Agreed, can't afford the machines to be down but I'm swimming in too many half done garage projects already...I need to clone myself or set everything on fire and start over


----------



## pontiac428 (Oct 8, 2019)

While waiting to start on finishing my building, I've been going through my work benches and closing out unfinished projects.  I've been at it for weeks and still have little odds and ends to finish.  It's fun to rediscover things, but I can't seem to remember all of the details of what I was doing...  At least all of my mills and drills are sharp.


----------



## Joeman77 (Oct 8, 2019)

pontiac428 said:


> Uh-oh, my identical motor was made in 1997... I am going to go put a reminder in my calendar to order caps in August 2023.


There's little or no warning before they die and you know they're going to die right in the middle of a project on Saturday afternoon on a holiday weekend when you can't get parts!
 You can probably get a set for under $10 & swap them out before you actually need them.


----------



## stioc (Oct 8, 2019)

So do I have to open the motor up to find the part no info on these caps or are they well known for these motors that someone can point me to?


----------



## pontiac428 (Oct 8, 2019)

Just remove the cap cover (looks like 2x C battery cover, 2 screws) and order matching capacitors from your supplier of choice.


----------



## stioc (Oct 8, 2019)

Will do!


----------



## Tim9 (Oct 8, 2019)

Stoic.... here’s a good video on motor capacitors... and induction motors.

  Jeremy Fieding has very good videos on electricity and motors. He does a good job of explaining theory and design.
Induction motors and capacitors


----------



## matthewsx (Oct 8, 2019)

+1 on replacement with 3 phase and VFD. You'll be glad you did.


----------



## stioc (Oct 9, 2019)

Tim9 said:


> Stoic.... here’s a good video on motor capacitors... and induction motors.
> 
> Jeremy Fieding has very good videos on electricity and motors. He does a good job of explaining theory and design.
> Induction motors and capacitors


Thanks so much Tim. I recall seeing Jeremy's videos before but that was a few years ago but thanks to your link I just subscribed to his channel. Easy to follow guy with a very down to earth tone. 



matthewsx said:


> +1 on replacement with 3 phase and VFD. You'll be glad you did.

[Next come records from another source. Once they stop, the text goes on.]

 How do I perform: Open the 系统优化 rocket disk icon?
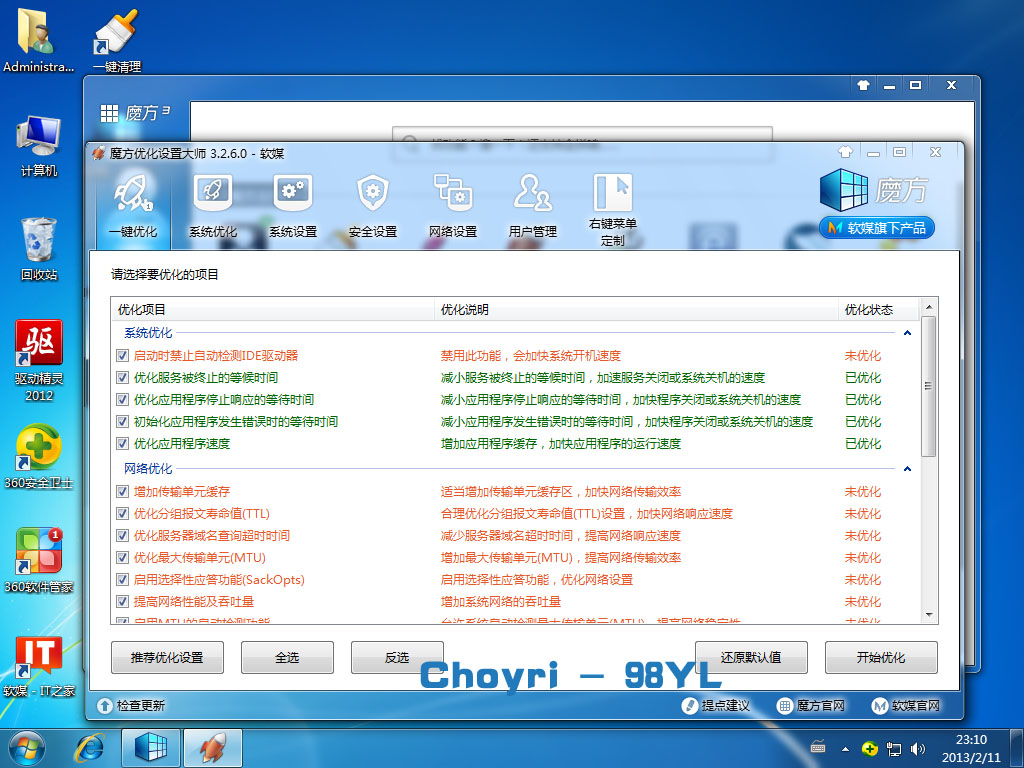tap(212, 192)
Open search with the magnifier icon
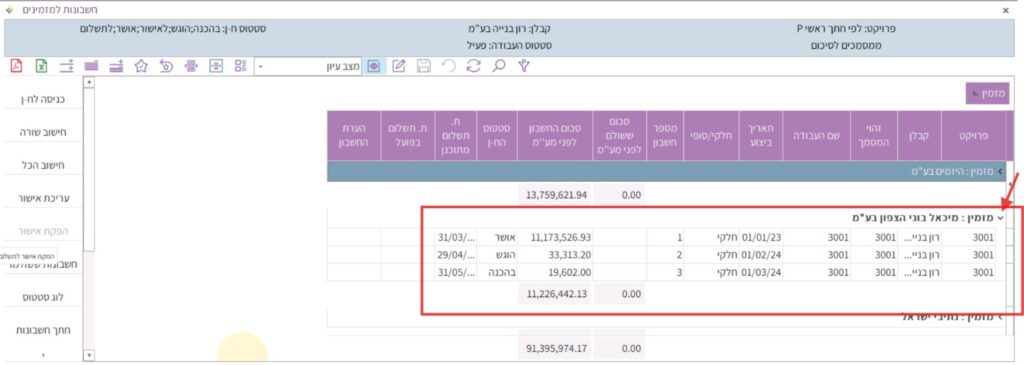The image size is (1024, 365). click(498, 65)
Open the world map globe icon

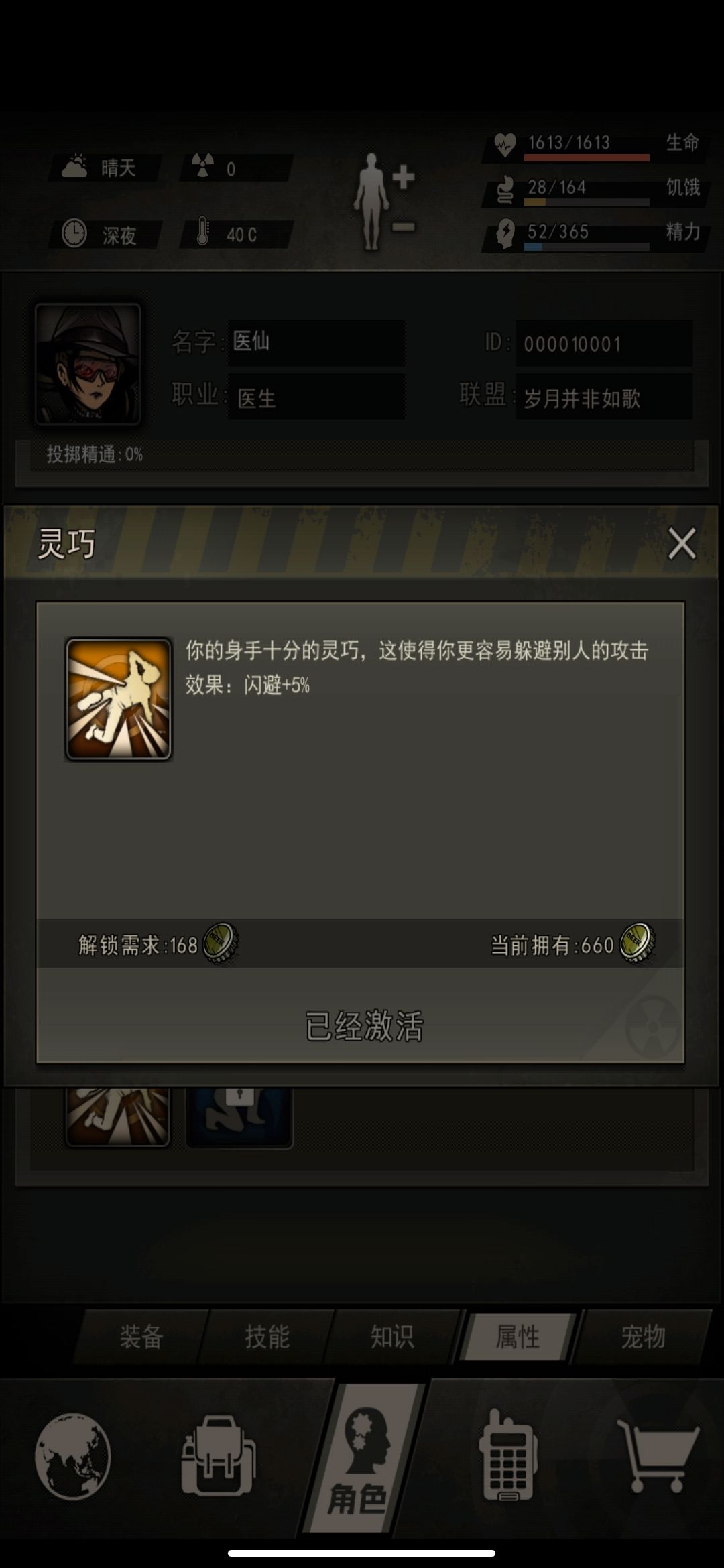(x=72, y=1455)
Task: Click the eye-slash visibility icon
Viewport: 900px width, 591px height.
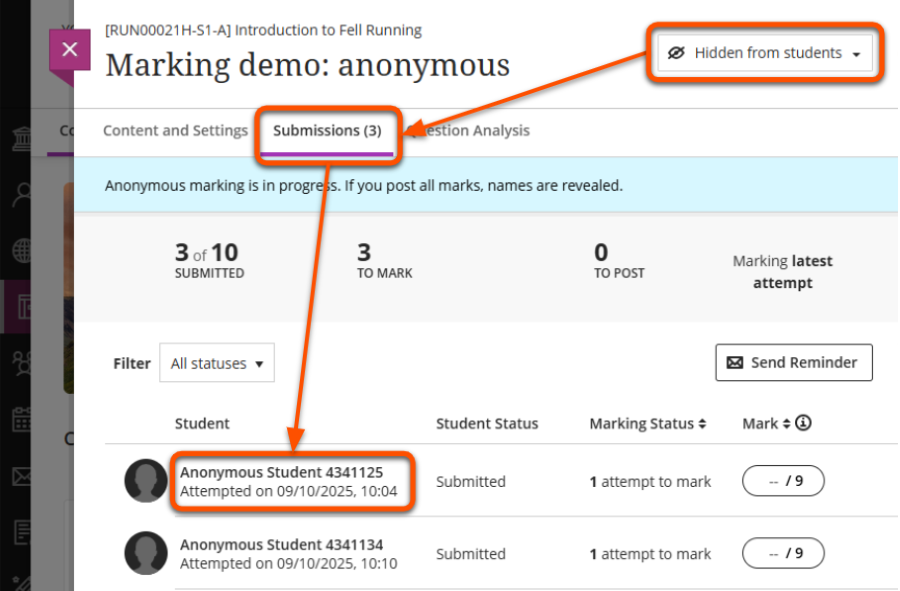Action: coord(676,53)
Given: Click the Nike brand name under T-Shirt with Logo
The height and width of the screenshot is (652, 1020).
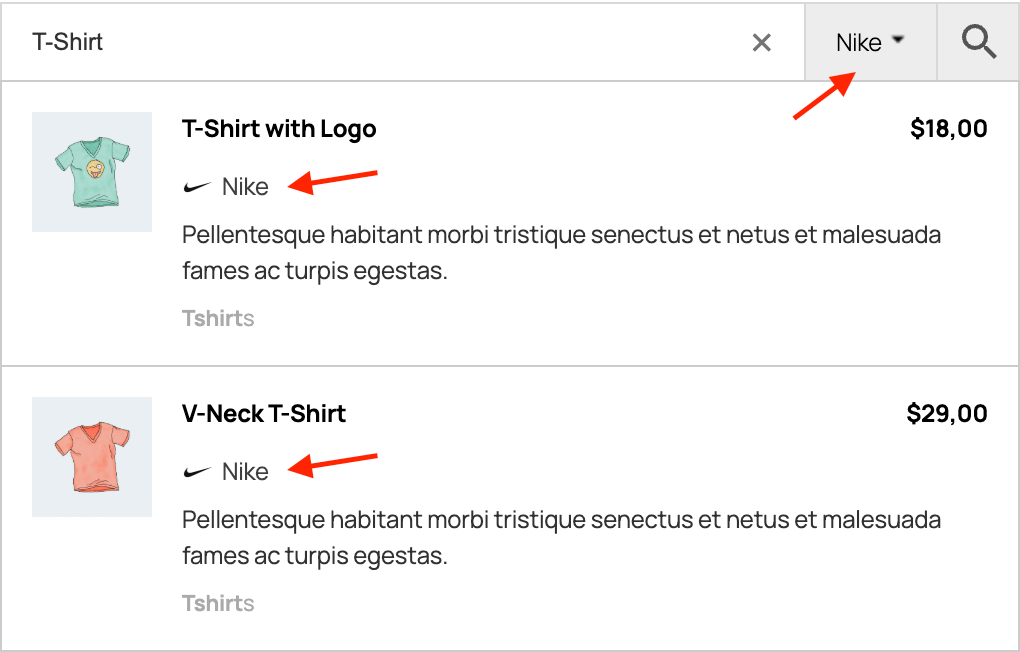Looking at the screenshot, I should click(245, 187).
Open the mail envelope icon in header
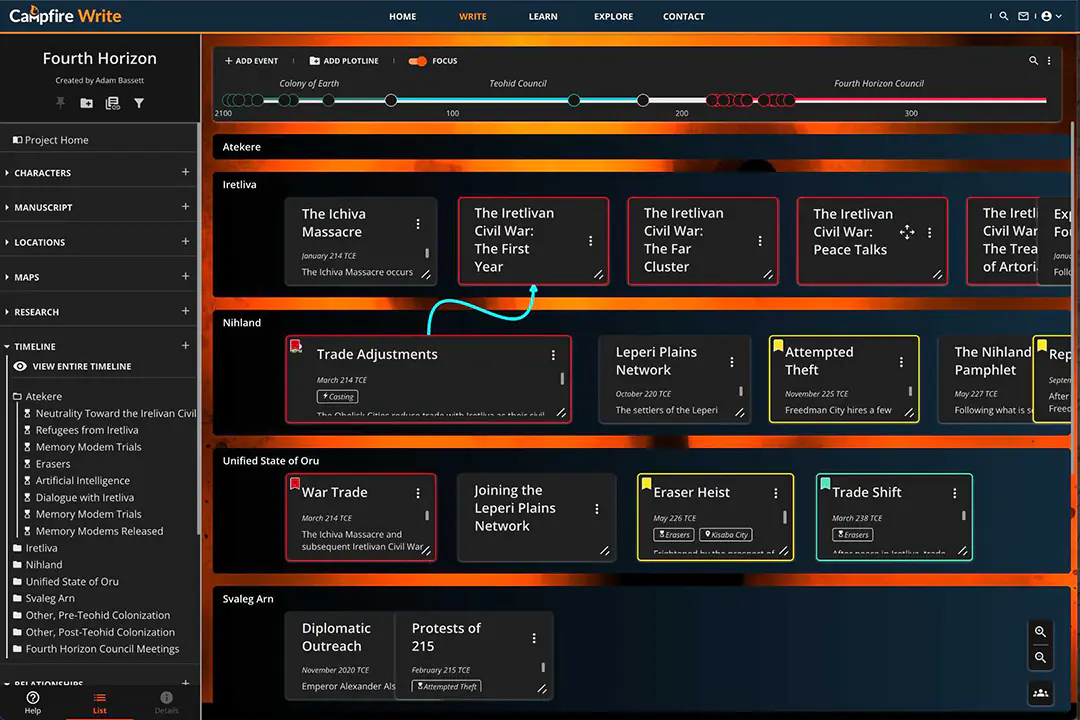The width and height of the screenshot is (1080, 720). pos(1023,16)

Yes, that will be the ultimate setup. However, I also keep thinking that it's my first mill I bought used 2yrs ago (it's about 25yo but well taken care of). I converted it to CNC as cheaply as possible and so far it's been a decent mill for me. However, before I put more money into it may be I should instead save up for a 'better' mill. If I had the room I'd get a CNC mill and convert this one back to manual mill (with DRO) and keep it. Or maybe save the better mill idea for when I retire and have a bigger shop etc and for now just do the VFD conversion. OK I'm just rambling now.


----------



## matthewsx (Oct 9, 2019)

stioc said:


> Thanks so much Tim. I recall seeing Jeremy's videos before but that was a few years ago but thanks to your link I just subscribed to his channel. Easy to follow guy with a very down to earth tone.
> 
> 
> 
> Yes, that will be the ultimate setup. However, I also keep thinking that it's my first mill I bought used 2yrs ago (it's about 25yo but well taken care of). I converted it to CNC as cheaply as possible and so far it's been a decent mill for me. However, before I put more money into it may be I should instead save up for a 'better' mill. If I had the room I'd get a CNC mill and convert this one back to manual mill (with DRO) and keep it. Or maybe save the better mill idea for when I retire and have a bigger shop etc and for now just do the VFD conversion. OK I'm just rambling now.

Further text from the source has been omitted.